The pains and wrestling and illuminations of a pied poet.
Those who are familiar with the poetry of Gerard Manley Hopkins know that only he can give us a world “shining from shook foil,” all while giving thanks for “whatever is fickle, freckled.” His lines are alluring in their inventiveness, their harsh clash of consonants mirroring the honesty and eagerness of the speaker himself. Through poems like “Pied Beauty,” “The Windhover,” and “God’s Grandeur,” we catch the thread of Hopkins’s peculiarity, a vivacity intertwined with his deep Catholic faith, and this sense inevitably grows on the reader. The way his lines spring with life simply can’t let us go because we long to join him in the doxology of life, the eager exploration of all Creation.
But there’s also a darker side of Hopkins, a side that is perhaps more dominant than the high points of his literary career. A side marred with doubt, a lack of confidence, despair—one that simply a cursory reading of his can’t discover. We see the angst in his so-called “Terrible Sonnets” and other poems that twist and turn in their anxiety, in their struggle to make sense of things, to make sense of the fickle self and a longing to be finally and ultimately whole.
At times, his frustration with the limits of language causes him to omit words and abandon normal sentence structure altogether: “that year / of now done darkness I wretch lay wrestling with (my God!) my God.” It’s as if we as readers are given a play-by-play, a stream-of-consciousness window into the inner workings of Hopkins’s mind. His attentiveness to language sheds light on his own paranoia and obsessiveness—the way he frets over every syllable, trying to break the syntax down beyond verse to conversation and even beyond that.

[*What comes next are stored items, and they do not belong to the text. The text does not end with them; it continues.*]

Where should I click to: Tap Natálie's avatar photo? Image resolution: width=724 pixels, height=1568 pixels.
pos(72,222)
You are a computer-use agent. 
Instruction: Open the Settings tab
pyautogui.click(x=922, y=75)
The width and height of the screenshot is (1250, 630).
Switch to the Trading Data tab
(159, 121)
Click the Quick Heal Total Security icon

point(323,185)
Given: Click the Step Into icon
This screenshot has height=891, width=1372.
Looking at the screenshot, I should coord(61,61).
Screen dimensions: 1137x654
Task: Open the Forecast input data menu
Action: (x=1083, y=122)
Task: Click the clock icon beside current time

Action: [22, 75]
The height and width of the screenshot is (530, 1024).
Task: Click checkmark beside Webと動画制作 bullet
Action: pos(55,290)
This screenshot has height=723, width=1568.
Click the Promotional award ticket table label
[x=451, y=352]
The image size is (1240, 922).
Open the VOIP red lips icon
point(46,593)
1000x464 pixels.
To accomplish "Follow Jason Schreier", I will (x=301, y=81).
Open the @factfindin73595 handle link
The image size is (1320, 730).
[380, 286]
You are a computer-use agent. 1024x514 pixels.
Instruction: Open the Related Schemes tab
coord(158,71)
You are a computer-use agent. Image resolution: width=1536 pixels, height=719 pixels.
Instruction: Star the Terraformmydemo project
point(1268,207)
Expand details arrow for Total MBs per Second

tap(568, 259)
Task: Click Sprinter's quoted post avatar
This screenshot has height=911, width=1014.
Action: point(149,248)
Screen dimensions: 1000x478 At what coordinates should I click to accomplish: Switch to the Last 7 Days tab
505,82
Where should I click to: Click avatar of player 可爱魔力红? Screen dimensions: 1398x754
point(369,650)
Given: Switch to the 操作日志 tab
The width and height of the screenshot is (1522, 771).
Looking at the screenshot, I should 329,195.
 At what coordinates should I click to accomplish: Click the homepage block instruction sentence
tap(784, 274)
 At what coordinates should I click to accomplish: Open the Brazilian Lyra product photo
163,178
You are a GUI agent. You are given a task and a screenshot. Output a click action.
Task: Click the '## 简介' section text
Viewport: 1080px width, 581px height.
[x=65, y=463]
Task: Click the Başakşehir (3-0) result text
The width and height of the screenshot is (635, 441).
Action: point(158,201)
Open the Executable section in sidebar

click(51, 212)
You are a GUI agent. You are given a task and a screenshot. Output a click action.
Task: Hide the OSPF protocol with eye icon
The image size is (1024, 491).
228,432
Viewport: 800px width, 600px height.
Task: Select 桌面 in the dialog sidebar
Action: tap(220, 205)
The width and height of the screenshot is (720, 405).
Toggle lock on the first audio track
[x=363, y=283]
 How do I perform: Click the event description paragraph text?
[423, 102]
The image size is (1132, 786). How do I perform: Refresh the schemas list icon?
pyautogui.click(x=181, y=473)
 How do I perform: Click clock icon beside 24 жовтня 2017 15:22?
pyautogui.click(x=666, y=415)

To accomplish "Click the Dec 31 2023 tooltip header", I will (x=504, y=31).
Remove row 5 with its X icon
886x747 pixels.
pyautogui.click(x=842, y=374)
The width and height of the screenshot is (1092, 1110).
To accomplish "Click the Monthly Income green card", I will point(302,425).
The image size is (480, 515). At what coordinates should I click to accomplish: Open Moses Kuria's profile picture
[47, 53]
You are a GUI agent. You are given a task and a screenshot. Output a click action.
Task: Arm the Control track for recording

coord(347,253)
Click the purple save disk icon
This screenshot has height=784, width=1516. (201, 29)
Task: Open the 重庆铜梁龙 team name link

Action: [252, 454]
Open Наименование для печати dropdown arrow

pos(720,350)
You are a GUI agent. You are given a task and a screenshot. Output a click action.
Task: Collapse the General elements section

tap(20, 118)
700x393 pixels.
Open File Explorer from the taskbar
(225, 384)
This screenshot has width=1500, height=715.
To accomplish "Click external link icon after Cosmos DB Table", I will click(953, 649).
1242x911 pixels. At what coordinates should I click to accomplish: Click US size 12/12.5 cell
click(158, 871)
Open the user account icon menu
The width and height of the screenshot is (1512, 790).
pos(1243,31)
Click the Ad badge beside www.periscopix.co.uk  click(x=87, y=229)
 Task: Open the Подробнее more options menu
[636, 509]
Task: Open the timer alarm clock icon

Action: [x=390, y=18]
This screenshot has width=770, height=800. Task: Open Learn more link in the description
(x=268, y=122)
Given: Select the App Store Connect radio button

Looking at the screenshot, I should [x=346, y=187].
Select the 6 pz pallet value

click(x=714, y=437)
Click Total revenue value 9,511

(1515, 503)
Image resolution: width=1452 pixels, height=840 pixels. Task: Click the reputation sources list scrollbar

But his frustrations were less concerned with the failure of language and more with the failings he found in his own character. Hopkins’s diaries and notebooks are filled with rigorous, exhaustive detail. He recalls his numerous walks in nature: of the uniqueness of a leaf, the flesh-like quality of the sky “blushing” in its “turquoise-like” splendor. (At one point, he even free associates a connection between “oats” and “oaks” simply because the words sound so similar. He then proceeds to list every possible detail imaginable he can connect with these two things).
Yet much more importantly, his notebooks serve as a kind of confessional for Hopkins. Here, he records every sin and misdoing with scrupulous, self-shattering detail. He laments any time spent idle, confessing it to his notebook as if it were the worst sin imaginable. During Lent, he even forbids himself from sitting in his armchair, unless the work he is doing at the time demands it. An 1868 entry in his diary refers to the moment, or so we think, when Hopkins resolved to burn his early poems and, for a time, not write any more poetry—a moment he calls “the slaughter of innocents.” And Hopkins torments himself over the same-sex attraction he felt towards other Oxford dons. Repressing his sexuality to the darkest depths of these pages, no wonder the very words of Hopkins sputter and stutter their way into existence:
…Pitched past pitch of grief,
More pangs will, schooled at forepangs, wilder wring.
Comforter, where, where is your comforting?
And here, Hopkins is at his finest. His longing for spiritual, emotional, and bodily freedom drive his use of language to the uttermost limits. It’s as if he asks with the Psalmist: My soul is also greatly troubled. But you, O Lord—how long? If there is one thing I admire most about Hopkins, it is the sincerity with which he confronts all things, both in the exterior and interior worlds. What if we approach our lives with the same tenacity—with the same drive to expose every struggle, every bittersweet moment to the light—and somehow give the Creator thanks and praise? It is simply not enough to dwell in the dark night of the soul, as St. John of the Cross would say. Instead, Hopkins offers us a glimmer of joy through pain, of the eschaton the body groans and longs for.
All quotations taken from Poems and Prose of Gerard Manley Hopkins (Penguin, 1985) and the ESV Bible.